But what about the dirty tricks companies play, such as patenting a gene sequence?
I don't have a problem with that in and of itself, the problem is lack of clarity in the law. The point of patenting it is so they don't spend 13 years and millions and millions of dollars for me to then come along, copy what they did, and sell it and undercut them because I don't have to recoup all that R&D cost. This is the real reason they patent, but all the anti-GMO zealots claim they sue for cross-contamination or whatever, which is simply not true. But, there should be clarity in the law to make it explicit.
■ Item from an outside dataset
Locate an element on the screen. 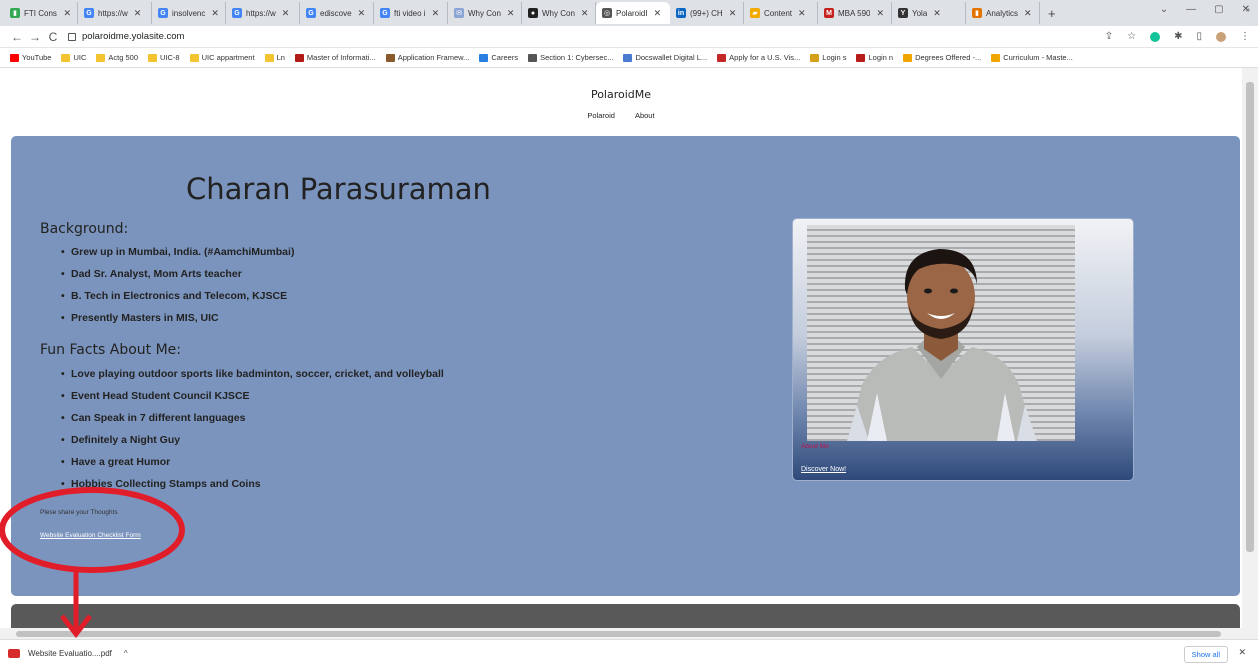  discover-now-link: Discover Now! is located at coordinates (824, 470).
Note that there are also a lot of hybrid patents, and were before GMOs too!
Or writing contracts that forbid farmers from harvesting seed, forcing them to buy new seed each time?
Such contracts were common practice even before GMOs with hybrids. And hardly anybody cares, because hardly any farmers save seed anyway, so that point is moot except for a very small minority. And, for that small minority, there are still A LOT of varieties they can purchase and save seed. Saving seed is very time and resource intensive, it's not just a matter of putting part of your harvest in a bucket, so it's cheaper for farmers to buy new seed, regardless of whether it's patent or contract encumbered, or GMO or conventional.
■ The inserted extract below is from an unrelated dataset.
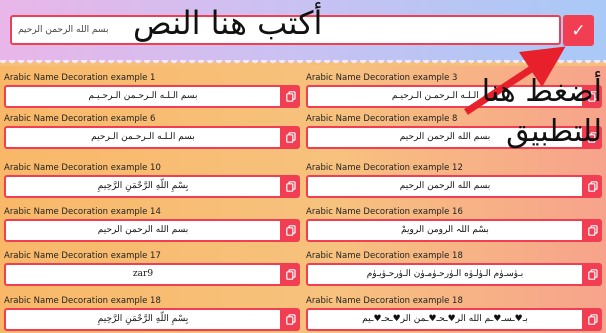 The image size is (606, 333). I want to click on arrow-icon, so click(515, 80).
Or deliberately modifying the genome so the plants are fine with respect to food, but don't produce viable seeds
That's BS. Monsanto patented a "terminator gene" but never produced. As we see on /. all the time, there are all sorts of things patented that are never produced. So somebody at Monsanto had an idea, they patented that idea, and Monsanto never created it. Maybe they didn't create it for PR reason, or maybe it's because it simply wouldn't have been profitable. It costs a lot of money for R&D and for safety testing for a GMO (well over $100million for a single trait), and since farmers aren't saving seed anyway, what would be the point? It's also possible (this part is conjecture, I haven't actually asked a farmer about it) that wasn't even the motivation. A farmer who rotates crops, as many farmers do with corn and soy, doesn't want spilled seed from the previous crop to grow. If, for example, they plant corn and there's soy growing up from the last crop, they will have to apply atrizine to kill the soy, so a "terminator" seed might actually be desirable to the farmer.